Kashan University of Medical Sciences
With every new strain of the SARS-Cov-2 spreading at a fast pace across the borders, an easy-to-calculate and reliable scoring system seems invaluable to identify high-risk patients.
This study aims to investigate the relationship between CT severity score (CTSS) and CURB-65 score with mortality in COVID-19 patients.
This study was conducted on RT-PCR confirmed COVID-19 patients admitted to a tertiary teaching center during the fifth national wave of disease in one of the early disease epicenters in the country. All enrolled patients underwent chest CT Scan within the first day of admission.
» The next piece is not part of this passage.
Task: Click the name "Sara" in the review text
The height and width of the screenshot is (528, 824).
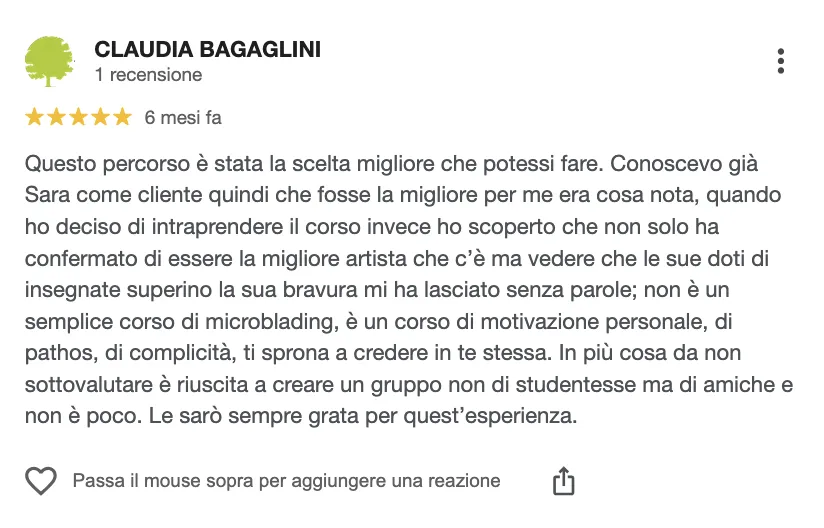Action: click(x=47, y=195)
CTSS and CURB-65 scores were calculated and assigned to patients, while radiologist was blinded to clinical and laboratory findings, and they were evaluated for their correlation with in-hospital mortality, additively and separately.
Total number of 216 patients (140 Males) with a mean age of 56.02 ± 17.34 years (ranging from 4 to 95) were enrolled. We found no significant relationship between CURB-65 score and CTSS (correlation coefficient: 0.065; P: 0.338). CURB-65 score above 1 was predictive of in-hospital mortality with a sensitivity of 56.4% and specificity of 81.9% (P: 0), those for CTSS above 11 were 79.5% and 4 51.5%, respectively (P: 0.001). CURB-65 score >1 and CTSS >11 predicted in-hospital mortality with sensitivity and specificity of 61.5% and 79.7% (P: 0.000). CURB-65 score and CTSS had a higher sensitivity and specificity to predict mortality compared to each of those separately, but these enhanced statistics were not significant.
CURB-65 score is meaningfully stronger than CTSS to prognosticate in-hospital mortality in patients with COVID-19, and it is not significantly correlated with CTSS.